* **PROBLEM A**: Name the brands that the esports sponsorship article below says showed a surge of interest in 2016.
* **PROBLEM B**:
Answer these questions from the esports sponsorship article below:
(i) In what year did Intel partner with ESL?
(ii) How many Korean esports fans did the cited research examine?
(iii) How many total hours watched did the LEC Summer Season accumulate?

Sponsorship accounts for over 60% of total esports market revenue — a figure that says everything about how deeply brands have embedded themselves into competitive gaming. The industry pulled in $950.3 million in worldwide revenue in 2019, and the trajectory has only accelerated since. We’re now talking about a multi-billion-dollar ecosystem where brands from insurance to luxury fashion are fighting for a seat at the table. Understanding the role of sponsors in esports means understanding the engine that keeps the entire industry running.
From gaming peripherals to luxury fashion: the evolution of esports sponsorships
The story starts earlier than most people assume. Back in the 1970s and 1980s, Nintendo and Sega were already sponsoring competitive events like the Space Invaders Championship — primitive by today’s standards, but the blueprint was there. These were endemic sponsors: companies whose products lived inside the gaming world. Logitech made its move in 1997 through the Cyberathlete Professional League. Intel partnered with ESL in 2001, providing tournament hardware. SK Telecom became a landmark case in 2004 by backing SK Telecom T1 and the StarCraft Proleague, bringing a major telecom brand into the fold.
Then things got genuinely interesting. Red Bull entered in 2006 — not just slapping a logo on a jersey but organizing events and sponsoring individual players. Doritos followed in 2010, with Pinnacle joining in 2014 and GEICO in 2015. By 2016, the space saw a surge of interest from brands like St. George Bank, Domino’s Pizza, Paris Saint-Germain, and Twitch. Momentum continued in 2017 with Mercedes-Benz and Adidas. In 2018, Mastercard launched its exclusive League of Legends partnership, reaching fans in more than 10 countries through events and branded content. By 2021, Coinbase had joined the ecosystem, alongside newer digital platforms such as Bahigo Switzerland, reflecting the continued expansion of the industry
What drove this acceleration? Partly audience size — the LEC Summer Season alone generated 143 total hours of airtime with 15 matches each weekend, accumulating over 30 million total hours watched. Partly it’s demographics: the esports audience skews young, digitally native, and resistant to traditional advertising. Reaching them requires being inside the content they consume, not interrupting it.
What sponsors actually look for — and what makes a partnership work
Frankly, most brands entering esports underestimate what perceived congruence actually means. It’s not about picking a popular tournament and putting your logo there. Research examining 1,353 Korean esports fans found that congruence fully mediates the relationship between esports consumption and both brand loyalty and brand awareness. The structural model explained 57% of variance in brand loyalty, 60% in brand image, and 38% in brand awareness. These aren’t trivial numbers — they confirm that the fit between a brand and the esports context it enters determines almost everything.
Endemic sponsors — hardware manufacturers, energy drinks, gaming peripherals — have a natural advantage here. Their products belong in the ecosystem. Non-endemic sponsors must work harder, building narratives around shared values: teamwork, technological innovation, competitive intensity. Coca-Cola and Louis Vuitton have done this credibly. Others have stumbled by treating esports like just another media buy.
Live attendance and live streaming activate brand equity differently. Live events build emotional depth and brand image through physical installations and fan engagement zones. Streaming platforms like Twitch and YouTube drive awareness at scale through on-screen branding and organic content integrations. Sponsors who understand this distinction allocate budgets accordingly rather than defaulting to a single channel.

* **COLLECTED DATA**:
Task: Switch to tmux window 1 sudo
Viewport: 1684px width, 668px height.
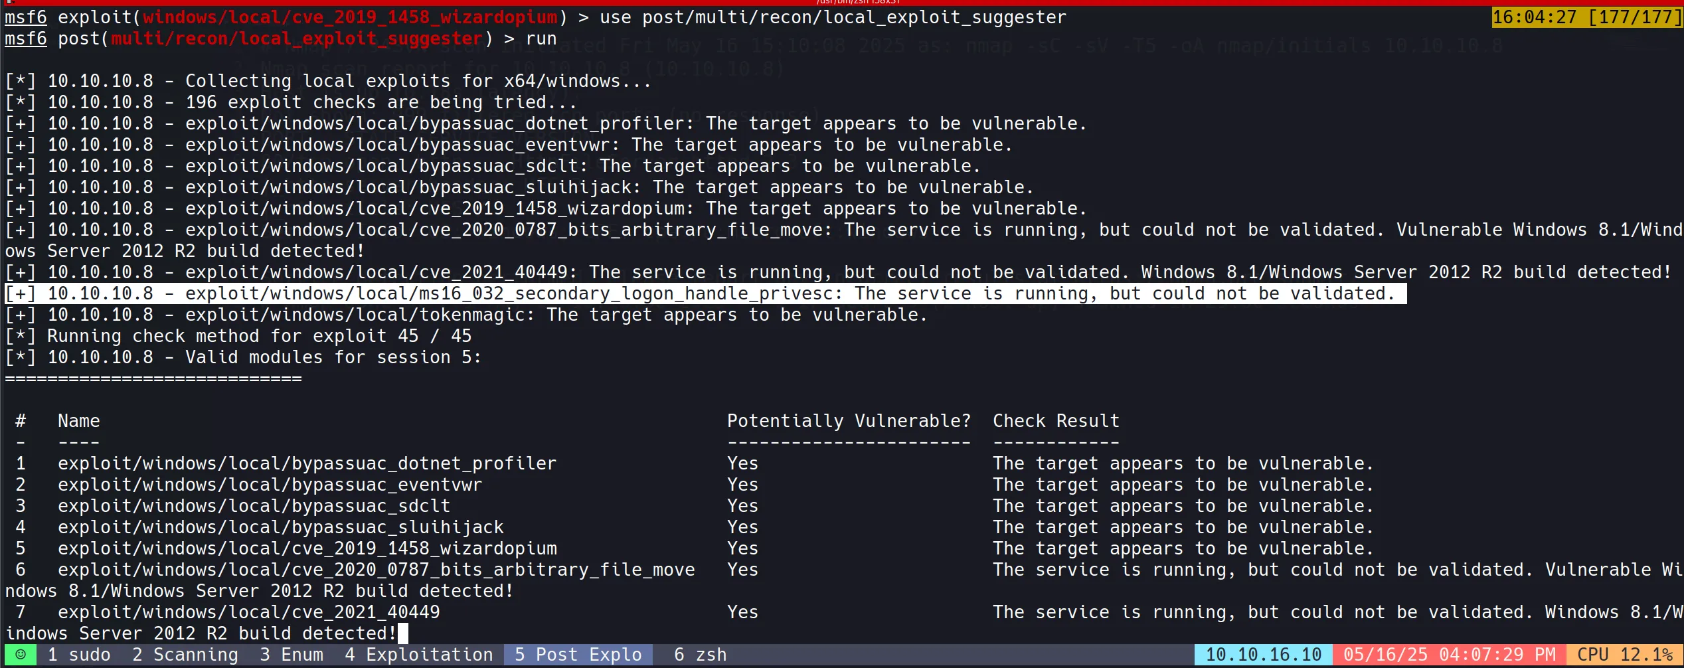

* **WORKED SOLUTION A**: St. George Bank, Domino's Pizza, Paris Saint-Germain, Twitch

* **WORKED SOLUTION B**:
(i) 2001
(ii) 1,353
(iii) Over 30 million